### Material for this exercise ###

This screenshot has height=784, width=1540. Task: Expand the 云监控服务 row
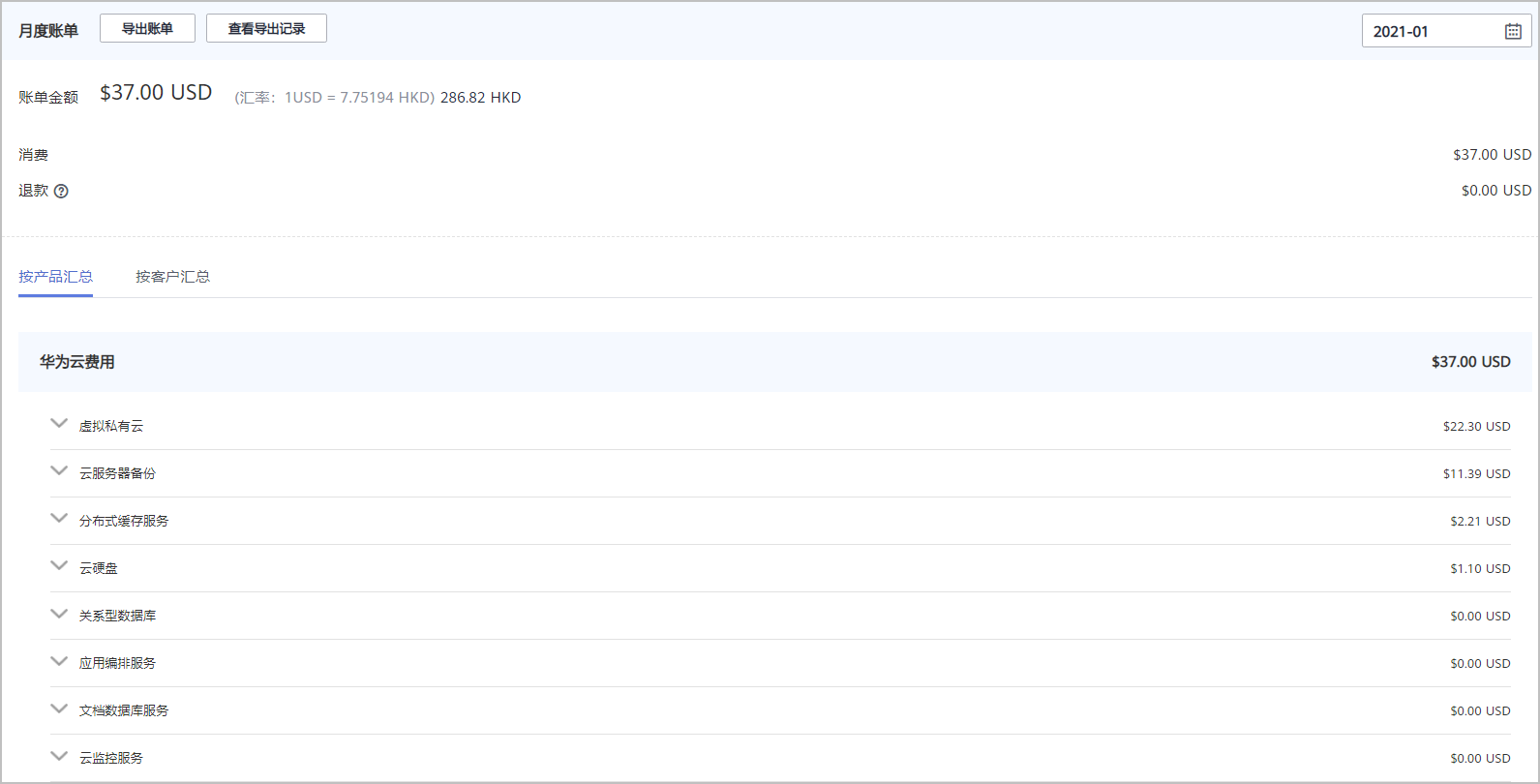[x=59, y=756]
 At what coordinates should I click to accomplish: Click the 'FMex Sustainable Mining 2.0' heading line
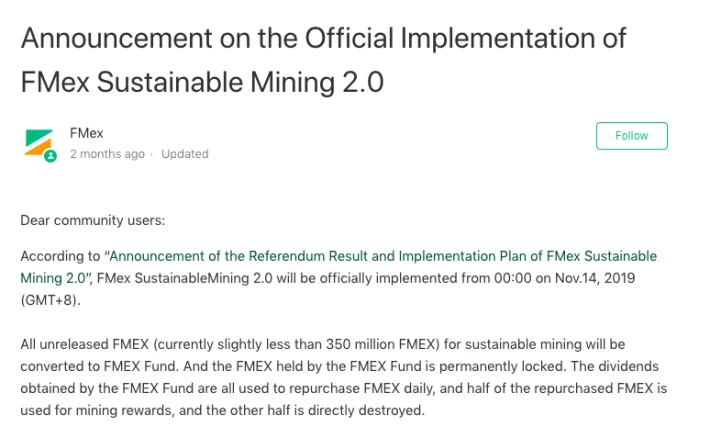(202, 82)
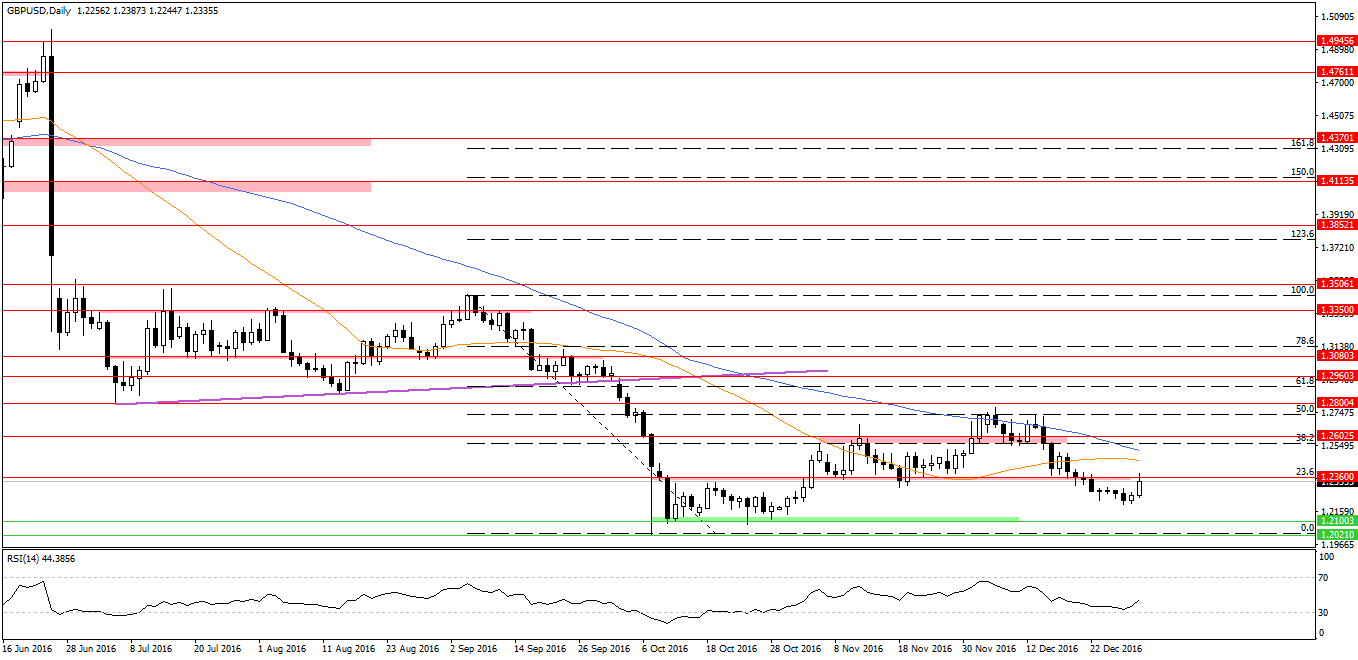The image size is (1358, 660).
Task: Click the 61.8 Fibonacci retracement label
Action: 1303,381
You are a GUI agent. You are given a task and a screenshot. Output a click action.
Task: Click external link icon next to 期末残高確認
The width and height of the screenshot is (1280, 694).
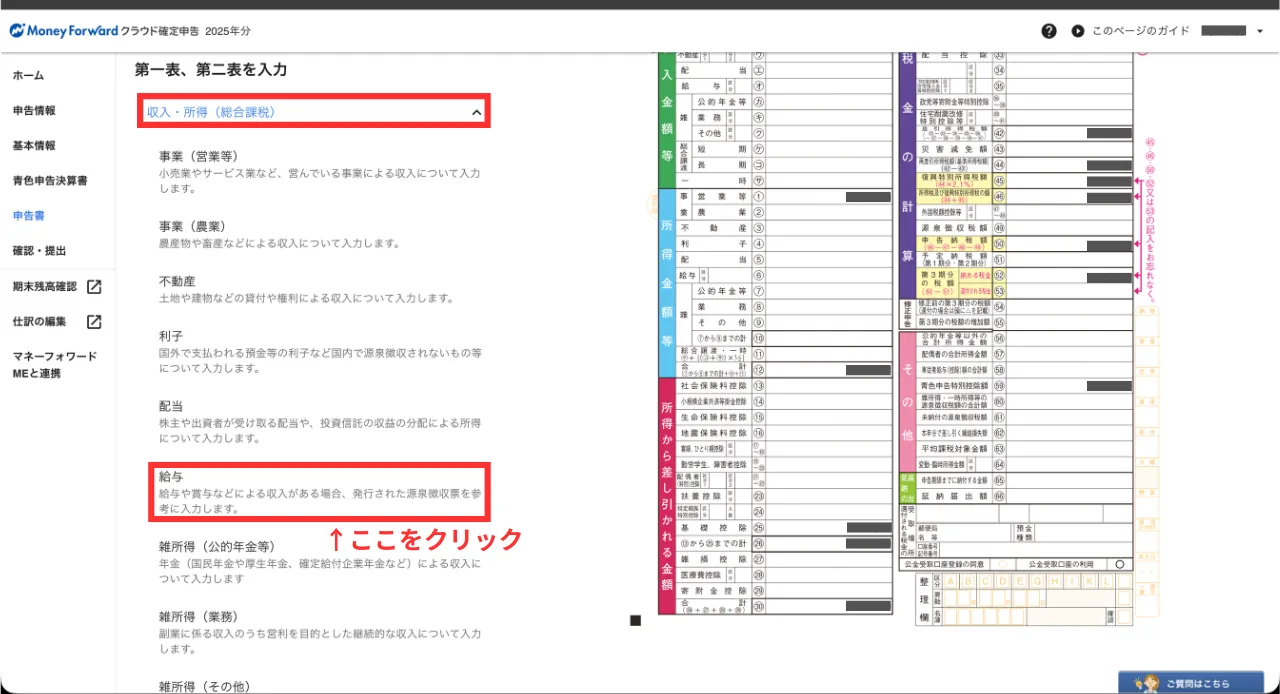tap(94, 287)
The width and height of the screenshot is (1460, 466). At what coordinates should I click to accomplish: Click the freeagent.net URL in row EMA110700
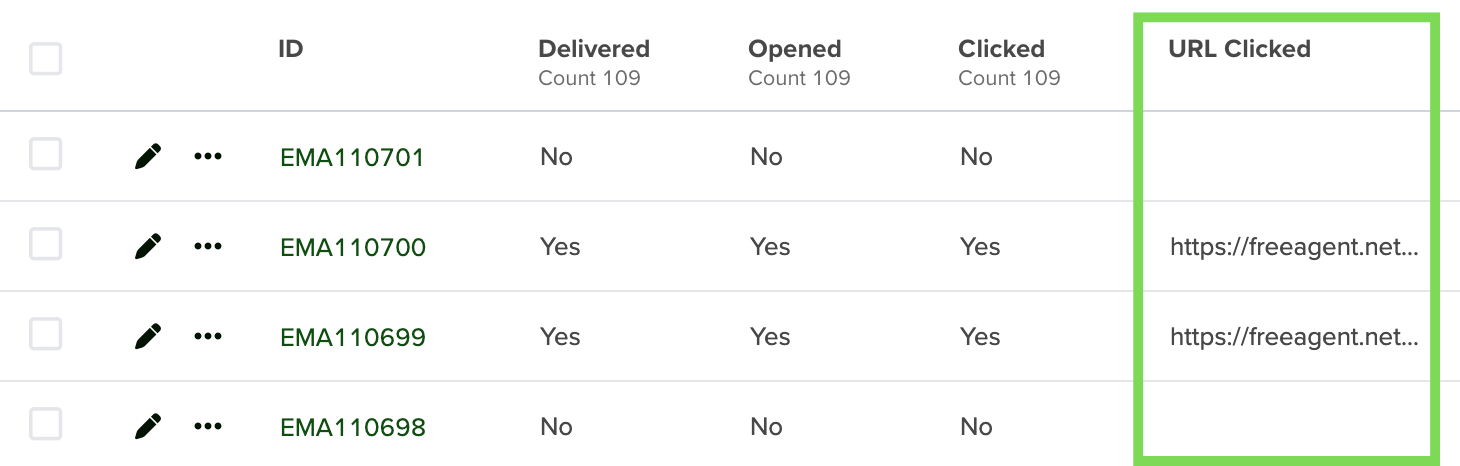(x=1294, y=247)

###

### What the task requires
No pictures belong in the answer. It must repeat exactly the lines from the line with "The width and height of the screenshot is (1460, 466)." through the final line of the records.

### Reply to the exercise
The width and height of the screenshot is (1460, 466). At what coordinates should I click to accomplish: Click the freeagent.net URL in row EMA110700
(x=1294, y=247)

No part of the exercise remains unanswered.